The Law Society said last year that everyone should leave instructions for what is to be done with their digital assets when they die. However, research from earlier this year indicates that only 13% have actually done this.

Here is a look why and how you should make sure your digital assets are passed on properly.

What assets might you have?

Here are a few examples of digital assets you might want to pass on:

  • your email accounts
  • social media accounts – your Facebook, Twitter or LinkedIn accounts
  • any photos you have posted online, on Instagram, Flickr or other social networks
  • any bitcoins or other cryptocurrency
  • digital music, films or books, such as your library of media bought on iTunes
  • digital access to video games, bought through Steam or a similar service
  • accounts and avatars in online video games, such as characters in World of Warcraft or similar games.

You might also want to pass on the passwords for any devices you own – the code to unlock your iPad, for example.

Why pass these assets on?

Even though these assets have no physical presence, they all have some form of value, both sentimental and monetary.

For example, if you pass access to your social media or photo-sharing accounts, your surviving loved ones can memorialise you or just remove the accounts as they see fit.

Many social network sites, such as Facebook, have services for family members to have the account of a deceased relative removed, but it will be much easier for your loved ones if you actually leave the details to access the account themselves.

In terms of monetary value, an asset such as your iTunes account may have a vast library of music in it by the time you pass away, with hundreds or even thousands of pounds having been spent on it.

While anyone to whom you leave the account would be unable to recoup any of that money by selling the account (see below), it would be a shame if that library was essentially lost, like tears in rain.

How would you pass these on?

In most cases, you could quite easily pass these accounts on by just leaving the username, password and other login details to whomever you wish to benefit.

You could leave a list of these login details with your Will. Alternatively, you could keep all of your passwords in a password manager or database. This way, you will only need to pass on one master password, and you can keep all of your other passwords updated in the database.

This database can be kept on the hard drive of your computer, waiting to be accessed.

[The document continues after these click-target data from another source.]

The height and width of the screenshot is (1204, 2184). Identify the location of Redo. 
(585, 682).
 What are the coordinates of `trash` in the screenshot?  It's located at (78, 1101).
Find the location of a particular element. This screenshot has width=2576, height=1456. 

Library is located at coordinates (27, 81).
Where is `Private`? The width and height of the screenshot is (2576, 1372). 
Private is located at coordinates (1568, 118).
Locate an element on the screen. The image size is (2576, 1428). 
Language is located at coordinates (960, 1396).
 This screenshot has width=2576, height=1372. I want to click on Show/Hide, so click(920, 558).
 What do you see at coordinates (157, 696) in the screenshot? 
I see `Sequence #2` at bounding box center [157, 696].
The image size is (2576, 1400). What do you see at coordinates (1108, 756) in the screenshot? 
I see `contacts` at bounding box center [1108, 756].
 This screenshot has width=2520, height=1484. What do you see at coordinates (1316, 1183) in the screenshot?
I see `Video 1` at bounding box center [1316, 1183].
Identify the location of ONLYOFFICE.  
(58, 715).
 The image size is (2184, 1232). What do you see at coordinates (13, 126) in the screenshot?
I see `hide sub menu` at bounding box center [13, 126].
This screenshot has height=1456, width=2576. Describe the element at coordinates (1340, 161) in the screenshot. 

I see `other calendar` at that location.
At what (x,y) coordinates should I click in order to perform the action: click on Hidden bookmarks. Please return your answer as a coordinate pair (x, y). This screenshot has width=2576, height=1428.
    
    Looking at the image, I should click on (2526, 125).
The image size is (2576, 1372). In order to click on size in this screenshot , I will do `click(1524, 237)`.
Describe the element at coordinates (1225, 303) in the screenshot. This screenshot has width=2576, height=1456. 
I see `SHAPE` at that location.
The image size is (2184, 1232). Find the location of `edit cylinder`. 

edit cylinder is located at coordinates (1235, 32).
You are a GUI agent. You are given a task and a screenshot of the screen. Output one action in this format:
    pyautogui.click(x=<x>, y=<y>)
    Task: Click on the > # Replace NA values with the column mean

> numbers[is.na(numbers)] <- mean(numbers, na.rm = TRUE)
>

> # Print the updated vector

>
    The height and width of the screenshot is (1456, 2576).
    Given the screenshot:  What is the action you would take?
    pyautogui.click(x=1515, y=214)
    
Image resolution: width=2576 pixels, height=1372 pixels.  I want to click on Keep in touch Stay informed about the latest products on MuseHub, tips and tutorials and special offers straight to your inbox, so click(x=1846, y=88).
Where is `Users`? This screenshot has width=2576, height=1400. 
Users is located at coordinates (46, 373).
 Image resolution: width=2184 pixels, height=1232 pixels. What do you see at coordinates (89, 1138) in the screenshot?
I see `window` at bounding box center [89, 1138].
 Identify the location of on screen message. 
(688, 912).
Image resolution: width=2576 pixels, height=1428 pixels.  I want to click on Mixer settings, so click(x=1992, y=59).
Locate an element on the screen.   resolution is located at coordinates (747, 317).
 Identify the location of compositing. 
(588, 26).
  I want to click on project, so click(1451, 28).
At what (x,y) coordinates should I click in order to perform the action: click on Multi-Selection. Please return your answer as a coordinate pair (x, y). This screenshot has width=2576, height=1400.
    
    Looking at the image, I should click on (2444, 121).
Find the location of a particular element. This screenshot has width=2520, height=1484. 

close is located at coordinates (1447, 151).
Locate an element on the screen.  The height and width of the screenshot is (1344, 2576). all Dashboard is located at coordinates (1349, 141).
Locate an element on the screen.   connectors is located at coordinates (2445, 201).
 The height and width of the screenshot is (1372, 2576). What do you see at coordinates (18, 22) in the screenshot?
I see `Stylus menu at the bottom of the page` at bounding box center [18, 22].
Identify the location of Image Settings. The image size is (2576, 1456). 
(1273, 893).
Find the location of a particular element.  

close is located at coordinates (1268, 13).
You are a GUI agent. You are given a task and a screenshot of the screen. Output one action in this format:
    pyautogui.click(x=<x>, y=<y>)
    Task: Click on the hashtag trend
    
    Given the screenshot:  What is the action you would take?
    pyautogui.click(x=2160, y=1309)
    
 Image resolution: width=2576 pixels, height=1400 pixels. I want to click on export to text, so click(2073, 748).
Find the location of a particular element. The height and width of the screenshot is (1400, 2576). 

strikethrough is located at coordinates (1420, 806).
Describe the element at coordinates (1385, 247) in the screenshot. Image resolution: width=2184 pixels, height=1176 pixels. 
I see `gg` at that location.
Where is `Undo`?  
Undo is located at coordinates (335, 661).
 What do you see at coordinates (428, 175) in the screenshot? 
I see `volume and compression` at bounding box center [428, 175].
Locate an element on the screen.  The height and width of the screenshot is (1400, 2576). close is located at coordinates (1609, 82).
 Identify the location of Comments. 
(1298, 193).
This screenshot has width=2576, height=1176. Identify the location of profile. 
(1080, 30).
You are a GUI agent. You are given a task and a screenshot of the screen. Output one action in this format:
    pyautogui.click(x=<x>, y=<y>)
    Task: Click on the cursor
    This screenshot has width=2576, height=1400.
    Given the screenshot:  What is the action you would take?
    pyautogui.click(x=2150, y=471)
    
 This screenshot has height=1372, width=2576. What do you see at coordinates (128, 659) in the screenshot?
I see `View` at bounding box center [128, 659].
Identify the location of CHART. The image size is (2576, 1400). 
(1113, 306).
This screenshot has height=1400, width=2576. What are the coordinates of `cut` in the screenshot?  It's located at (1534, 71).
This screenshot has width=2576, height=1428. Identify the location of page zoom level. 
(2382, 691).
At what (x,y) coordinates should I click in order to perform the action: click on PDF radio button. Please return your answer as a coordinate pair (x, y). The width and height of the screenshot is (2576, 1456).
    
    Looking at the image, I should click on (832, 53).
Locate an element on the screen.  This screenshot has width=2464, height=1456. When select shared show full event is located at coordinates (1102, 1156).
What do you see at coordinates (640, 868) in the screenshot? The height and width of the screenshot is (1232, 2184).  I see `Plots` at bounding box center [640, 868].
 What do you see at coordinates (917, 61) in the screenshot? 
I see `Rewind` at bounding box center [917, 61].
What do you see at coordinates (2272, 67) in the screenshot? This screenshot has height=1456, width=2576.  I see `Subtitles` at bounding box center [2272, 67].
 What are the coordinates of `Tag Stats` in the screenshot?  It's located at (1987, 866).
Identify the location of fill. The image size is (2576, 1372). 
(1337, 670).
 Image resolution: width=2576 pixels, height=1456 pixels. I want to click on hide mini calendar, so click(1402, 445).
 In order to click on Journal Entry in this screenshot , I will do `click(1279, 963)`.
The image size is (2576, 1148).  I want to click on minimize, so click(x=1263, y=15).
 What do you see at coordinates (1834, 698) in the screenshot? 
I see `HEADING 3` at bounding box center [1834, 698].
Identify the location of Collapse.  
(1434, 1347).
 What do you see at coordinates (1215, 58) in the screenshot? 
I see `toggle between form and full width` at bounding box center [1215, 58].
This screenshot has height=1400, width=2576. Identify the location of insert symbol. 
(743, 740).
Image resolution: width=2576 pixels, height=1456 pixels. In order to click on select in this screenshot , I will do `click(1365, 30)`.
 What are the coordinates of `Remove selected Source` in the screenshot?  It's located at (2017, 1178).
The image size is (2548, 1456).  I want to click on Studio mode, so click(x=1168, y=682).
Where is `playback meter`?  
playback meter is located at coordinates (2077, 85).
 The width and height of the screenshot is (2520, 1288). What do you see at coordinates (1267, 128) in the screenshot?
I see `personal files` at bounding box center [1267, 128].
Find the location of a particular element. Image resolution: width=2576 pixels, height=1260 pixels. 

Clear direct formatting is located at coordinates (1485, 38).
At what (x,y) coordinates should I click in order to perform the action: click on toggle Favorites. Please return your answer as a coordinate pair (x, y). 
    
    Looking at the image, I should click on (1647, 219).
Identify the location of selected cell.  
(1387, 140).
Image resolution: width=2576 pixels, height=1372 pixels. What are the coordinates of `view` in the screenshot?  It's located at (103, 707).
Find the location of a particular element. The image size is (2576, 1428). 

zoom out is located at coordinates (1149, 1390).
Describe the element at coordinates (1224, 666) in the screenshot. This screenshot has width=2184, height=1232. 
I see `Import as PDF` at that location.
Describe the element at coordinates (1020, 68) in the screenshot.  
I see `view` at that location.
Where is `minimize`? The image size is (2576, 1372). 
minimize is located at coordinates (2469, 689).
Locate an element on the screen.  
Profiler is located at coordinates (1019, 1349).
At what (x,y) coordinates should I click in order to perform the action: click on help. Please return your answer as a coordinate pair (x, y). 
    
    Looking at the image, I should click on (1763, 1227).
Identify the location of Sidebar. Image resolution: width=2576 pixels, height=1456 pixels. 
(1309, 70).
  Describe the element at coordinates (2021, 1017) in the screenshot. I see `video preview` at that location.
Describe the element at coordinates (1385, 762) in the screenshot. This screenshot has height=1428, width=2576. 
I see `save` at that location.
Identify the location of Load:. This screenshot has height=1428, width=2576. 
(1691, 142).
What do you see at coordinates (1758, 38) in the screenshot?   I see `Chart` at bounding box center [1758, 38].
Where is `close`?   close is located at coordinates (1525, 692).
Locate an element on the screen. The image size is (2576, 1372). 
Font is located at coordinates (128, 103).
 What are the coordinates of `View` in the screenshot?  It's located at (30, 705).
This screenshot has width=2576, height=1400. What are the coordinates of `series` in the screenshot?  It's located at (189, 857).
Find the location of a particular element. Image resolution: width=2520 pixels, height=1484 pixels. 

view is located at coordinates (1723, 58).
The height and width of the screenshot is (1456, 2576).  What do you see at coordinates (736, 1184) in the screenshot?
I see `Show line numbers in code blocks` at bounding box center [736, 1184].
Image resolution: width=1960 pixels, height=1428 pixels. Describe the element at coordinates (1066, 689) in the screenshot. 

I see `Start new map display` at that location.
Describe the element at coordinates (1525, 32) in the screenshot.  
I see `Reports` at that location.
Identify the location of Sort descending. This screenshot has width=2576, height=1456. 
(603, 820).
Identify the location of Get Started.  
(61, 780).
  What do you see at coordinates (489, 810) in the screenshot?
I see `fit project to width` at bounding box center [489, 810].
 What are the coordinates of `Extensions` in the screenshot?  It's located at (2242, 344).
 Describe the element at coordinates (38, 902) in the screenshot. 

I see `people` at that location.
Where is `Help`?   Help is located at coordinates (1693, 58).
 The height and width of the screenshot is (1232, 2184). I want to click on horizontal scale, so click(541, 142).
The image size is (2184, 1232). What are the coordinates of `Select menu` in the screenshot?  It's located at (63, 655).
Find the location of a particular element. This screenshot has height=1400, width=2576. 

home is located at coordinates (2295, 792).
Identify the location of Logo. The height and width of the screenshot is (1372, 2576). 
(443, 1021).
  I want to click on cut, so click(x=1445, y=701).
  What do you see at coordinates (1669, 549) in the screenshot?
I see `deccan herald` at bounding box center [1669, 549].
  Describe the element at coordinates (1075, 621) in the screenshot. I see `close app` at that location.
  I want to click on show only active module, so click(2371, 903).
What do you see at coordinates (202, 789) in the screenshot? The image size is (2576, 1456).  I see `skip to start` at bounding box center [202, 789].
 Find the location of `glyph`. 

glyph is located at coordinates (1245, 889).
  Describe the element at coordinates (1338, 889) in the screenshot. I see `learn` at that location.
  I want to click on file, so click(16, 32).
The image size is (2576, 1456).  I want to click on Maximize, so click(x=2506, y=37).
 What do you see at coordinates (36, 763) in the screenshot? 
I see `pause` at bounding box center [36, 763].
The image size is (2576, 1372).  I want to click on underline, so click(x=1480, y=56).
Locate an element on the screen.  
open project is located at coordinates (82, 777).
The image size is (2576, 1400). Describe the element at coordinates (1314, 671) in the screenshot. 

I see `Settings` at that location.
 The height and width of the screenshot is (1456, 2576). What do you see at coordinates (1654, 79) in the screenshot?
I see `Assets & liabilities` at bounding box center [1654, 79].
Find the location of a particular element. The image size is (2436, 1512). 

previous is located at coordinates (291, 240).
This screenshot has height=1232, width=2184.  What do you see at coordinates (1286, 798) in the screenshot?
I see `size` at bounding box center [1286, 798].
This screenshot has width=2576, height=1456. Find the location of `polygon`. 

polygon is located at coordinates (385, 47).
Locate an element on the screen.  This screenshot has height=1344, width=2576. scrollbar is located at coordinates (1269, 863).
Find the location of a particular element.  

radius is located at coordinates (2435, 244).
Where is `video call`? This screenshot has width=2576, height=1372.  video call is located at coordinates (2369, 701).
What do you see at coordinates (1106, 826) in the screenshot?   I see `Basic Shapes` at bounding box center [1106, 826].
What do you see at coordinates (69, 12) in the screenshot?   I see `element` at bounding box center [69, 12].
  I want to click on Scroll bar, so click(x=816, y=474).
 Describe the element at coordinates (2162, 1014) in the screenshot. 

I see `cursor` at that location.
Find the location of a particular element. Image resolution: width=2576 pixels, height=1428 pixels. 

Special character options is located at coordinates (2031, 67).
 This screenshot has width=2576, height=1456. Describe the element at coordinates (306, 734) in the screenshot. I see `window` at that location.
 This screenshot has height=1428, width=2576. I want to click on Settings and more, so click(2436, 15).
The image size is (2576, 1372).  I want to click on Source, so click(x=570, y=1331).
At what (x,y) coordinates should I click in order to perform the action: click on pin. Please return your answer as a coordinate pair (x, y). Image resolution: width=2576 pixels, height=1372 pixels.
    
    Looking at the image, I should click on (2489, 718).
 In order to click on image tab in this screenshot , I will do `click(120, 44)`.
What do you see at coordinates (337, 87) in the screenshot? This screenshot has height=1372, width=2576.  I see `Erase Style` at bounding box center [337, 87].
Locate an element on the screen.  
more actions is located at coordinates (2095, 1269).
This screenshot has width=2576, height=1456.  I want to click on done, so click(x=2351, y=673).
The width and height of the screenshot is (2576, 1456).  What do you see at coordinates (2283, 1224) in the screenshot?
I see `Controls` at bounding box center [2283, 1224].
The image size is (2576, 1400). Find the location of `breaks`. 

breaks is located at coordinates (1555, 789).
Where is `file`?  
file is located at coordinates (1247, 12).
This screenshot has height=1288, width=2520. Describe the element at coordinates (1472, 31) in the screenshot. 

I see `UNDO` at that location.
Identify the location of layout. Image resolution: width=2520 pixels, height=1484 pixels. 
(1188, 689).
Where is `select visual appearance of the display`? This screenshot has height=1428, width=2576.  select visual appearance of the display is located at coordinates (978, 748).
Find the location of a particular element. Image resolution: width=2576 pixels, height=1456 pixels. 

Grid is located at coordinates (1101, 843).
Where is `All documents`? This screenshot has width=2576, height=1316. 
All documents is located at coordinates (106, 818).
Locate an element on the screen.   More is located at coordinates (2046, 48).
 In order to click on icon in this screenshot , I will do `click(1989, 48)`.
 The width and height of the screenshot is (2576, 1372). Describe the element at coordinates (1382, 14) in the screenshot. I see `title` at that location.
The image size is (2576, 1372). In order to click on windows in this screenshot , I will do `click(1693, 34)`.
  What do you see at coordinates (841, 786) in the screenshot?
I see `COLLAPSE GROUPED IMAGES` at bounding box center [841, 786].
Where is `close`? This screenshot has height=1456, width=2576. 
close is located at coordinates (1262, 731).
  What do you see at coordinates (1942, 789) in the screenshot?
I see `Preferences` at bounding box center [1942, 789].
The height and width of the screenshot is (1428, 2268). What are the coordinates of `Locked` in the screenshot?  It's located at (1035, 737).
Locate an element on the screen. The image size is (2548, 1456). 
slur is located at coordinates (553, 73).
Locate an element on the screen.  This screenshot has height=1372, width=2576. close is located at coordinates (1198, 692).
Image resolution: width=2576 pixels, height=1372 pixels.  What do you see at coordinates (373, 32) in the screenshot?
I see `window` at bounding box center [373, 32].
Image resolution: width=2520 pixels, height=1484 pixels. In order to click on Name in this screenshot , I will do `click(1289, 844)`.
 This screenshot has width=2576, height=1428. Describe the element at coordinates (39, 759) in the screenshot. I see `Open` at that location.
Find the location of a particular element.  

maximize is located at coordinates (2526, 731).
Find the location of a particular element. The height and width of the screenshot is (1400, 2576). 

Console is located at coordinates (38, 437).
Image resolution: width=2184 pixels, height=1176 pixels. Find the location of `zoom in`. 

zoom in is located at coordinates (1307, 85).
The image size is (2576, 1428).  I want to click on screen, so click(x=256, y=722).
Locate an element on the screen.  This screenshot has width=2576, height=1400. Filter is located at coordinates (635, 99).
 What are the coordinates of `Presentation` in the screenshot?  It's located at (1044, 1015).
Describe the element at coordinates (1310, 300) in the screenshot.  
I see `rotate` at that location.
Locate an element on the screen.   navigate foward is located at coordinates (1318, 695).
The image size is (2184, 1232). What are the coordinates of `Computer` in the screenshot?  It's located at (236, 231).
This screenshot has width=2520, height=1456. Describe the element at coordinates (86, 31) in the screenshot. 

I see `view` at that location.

Bear in mind that by bequeathing your login details to your next of kin, you are merely passing on access to them. Passing on ownership of digital accounts is not always as straightforward as you might think, especially when it comes to libraries of music, films and other digital media.

Many digital services forbid having accounts transferred – as well as preventing users from selling their accounts, this can restrict them from passing them on after they die.

In fact, the Terms of Service for Apple’s iCloud service specifically state that “any rights to your Apple ID or Content within your Account terminate upon your death”.

Digital content services will usually prevent you from transferring the content that you have paid for to someone else’s account, as you don’t technically own it – when you buy music on iTunes, you are just paying for a licence. You don’t actually own the content.

If you leave your account details with whoever you want to inherit your account, they might be able to log in and use it without the company ever realising (although, if your iTunes account is continually passed down and is still being used in 150 years, they might get suspicious).

If you don’t leave behind the login details, the inheritor could contact the company and provide them with proof of your death in an effort to get hold of the account – however, the company may delete the account and refuse to let them use it.

There may be legal challenges to these kinds of practices in the future – however, for now, it is best to make sure you have something in place to pass on your passwords when you die.